Quand les femmes agissent

Normand Thériault Collaboration spéciale

Ce texte fait partie d'un cahier spécial.

On les voulait au foyer. Elles se retrouvent au travail. Mais beaucoup reste encore à accomplir. Et tous, comme toutes, en tireraient profit.

Au Québec, le trois quart ou presque des femmes dont l'âge va de la sortie de l'école à l'entrée de la retraite travaillent, et ce, quand il y a moins de 35 ans ce n'était le cas que pour 40 % d'entre elles. Fini donc le rêve de la femme au foyer, fini ce modèle qui voulait que la femme ne soit que cela, que l'épouse de ce bon docteur, de ce «papa a raison».

Au premier abord, le personnel qui constitue l'appareil d'État au Québec pourrait donner l'illusion qu'il y a dans les zones de service, de l'école à l'hôpital, ou derrière les comptoirs, une féminisation de la fonction publique. Comme le rapporte la présidente de la CSN, Claudette Carbonneau, «le secteur public québécois est hautement féminisé avec 74 % des effectifs qui sont des femmes; dans le cas de la santé et des services sociaux, c'est 80 % des personnels, dans celui des commissions scolaires, c'est 75 %, dans celui des collèges, 56 %, et dans celui de la fonction publique, 58 %. Le taux moyen de féminité n'en demeure pas moins à 74 %». Quiconque a à coeur la condition féminine pourrait parler de gains majeurs, d'autant plus que le gouvernement a souscrit au principe de l'équité, de l'égalité, s'il n'y avait un bémol, une très grosse fausse note en fait: un emploi sur deux dans ce secteur est précaire, donc soumis au statut de travail conditionnel, à la sécurité aléatoire.
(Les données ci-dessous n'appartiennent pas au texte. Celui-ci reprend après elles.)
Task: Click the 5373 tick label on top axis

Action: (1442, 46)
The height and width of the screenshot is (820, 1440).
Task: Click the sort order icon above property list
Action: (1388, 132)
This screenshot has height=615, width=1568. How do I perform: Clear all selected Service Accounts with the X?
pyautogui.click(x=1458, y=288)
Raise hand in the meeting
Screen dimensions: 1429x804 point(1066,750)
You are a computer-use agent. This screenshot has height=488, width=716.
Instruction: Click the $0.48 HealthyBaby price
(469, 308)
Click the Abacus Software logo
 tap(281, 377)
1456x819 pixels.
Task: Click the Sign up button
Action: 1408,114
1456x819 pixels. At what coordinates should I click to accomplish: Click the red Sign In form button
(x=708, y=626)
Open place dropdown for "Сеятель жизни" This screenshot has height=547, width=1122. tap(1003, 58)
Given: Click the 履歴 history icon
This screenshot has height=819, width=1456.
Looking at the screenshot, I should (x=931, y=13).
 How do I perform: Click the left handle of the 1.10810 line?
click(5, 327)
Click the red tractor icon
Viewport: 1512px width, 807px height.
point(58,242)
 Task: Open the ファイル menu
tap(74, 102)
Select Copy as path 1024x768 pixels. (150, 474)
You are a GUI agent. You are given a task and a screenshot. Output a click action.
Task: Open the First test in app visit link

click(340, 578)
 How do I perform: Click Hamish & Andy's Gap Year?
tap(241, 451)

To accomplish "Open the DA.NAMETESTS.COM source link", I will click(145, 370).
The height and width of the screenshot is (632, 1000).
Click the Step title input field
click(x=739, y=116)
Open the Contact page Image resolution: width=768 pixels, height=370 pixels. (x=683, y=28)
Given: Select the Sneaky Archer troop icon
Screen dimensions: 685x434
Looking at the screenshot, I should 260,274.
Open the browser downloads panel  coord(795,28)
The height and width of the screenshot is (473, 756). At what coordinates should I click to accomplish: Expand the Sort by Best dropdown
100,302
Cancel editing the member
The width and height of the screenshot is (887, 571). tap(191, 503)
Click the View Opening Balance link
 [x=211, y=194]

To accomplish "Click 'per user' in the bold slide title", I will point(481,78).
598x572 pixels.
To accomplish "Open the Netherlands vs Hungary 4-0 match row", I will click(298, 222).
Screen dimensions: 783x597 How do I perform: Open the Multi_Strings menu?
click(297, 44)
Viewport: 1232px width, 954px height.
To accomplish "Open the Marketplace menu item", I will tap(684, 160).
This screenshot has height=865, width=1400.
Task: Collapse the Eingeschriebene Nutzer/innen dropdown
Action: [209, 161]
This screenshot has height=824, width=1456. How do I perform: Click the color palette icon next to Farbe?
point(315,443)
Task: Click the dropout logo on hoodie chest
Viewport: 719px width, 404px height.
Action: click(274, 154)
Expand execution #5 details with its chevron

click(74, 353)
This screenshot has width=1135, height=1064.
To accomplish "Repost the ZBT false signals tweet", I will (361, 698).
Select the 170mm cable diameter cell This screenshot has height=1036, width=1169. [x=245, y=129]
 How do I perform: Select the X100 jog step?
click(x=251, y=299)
Mais ce sont là emplois de qualité: on se souvient d'une époque récente où le travail des femmes se résumait aux seuls emplois subalternes, aux tâches ménagères et autres fonctions de service de premier niveau, ou de dernier, selon l'établissement des lectures d'échelle.

Diriger

Ces gains, du moins par leur nombre, ne sont toutefois que les premiers pas d'une démarche qui devrait conduire plus loin. Ainsi, Goldman Sachs a produit une étude dont les conclusions détonnent: combler l'écart entre les taux d'emploi masculin et féminin ferait grimper le PIB des États-Unis de 9 %, celui de l'Eurozone de 13 % et celui du Japon de 16 %! Car, comme le décrit Annie-Marie Hubert, associée directrice en services consultatifs chez Ernst & Young, « Lorsqu'on réunit les hommes et les femmes autour d'une même table, on crée forcément une diversité de points de vue et d'expériences. S'il y a plus de diversité, tout le monde participe plus. Il y a donc beaucoup plus de débats d'idées et ça fait en sorte que les décisions prises sont plus éclairées et donnent de meilleurs résultats!» Autrement dit, la formule du boys' club a le défaut de ses consensus, de ses préententes que supposent tout jeu de pouvoir.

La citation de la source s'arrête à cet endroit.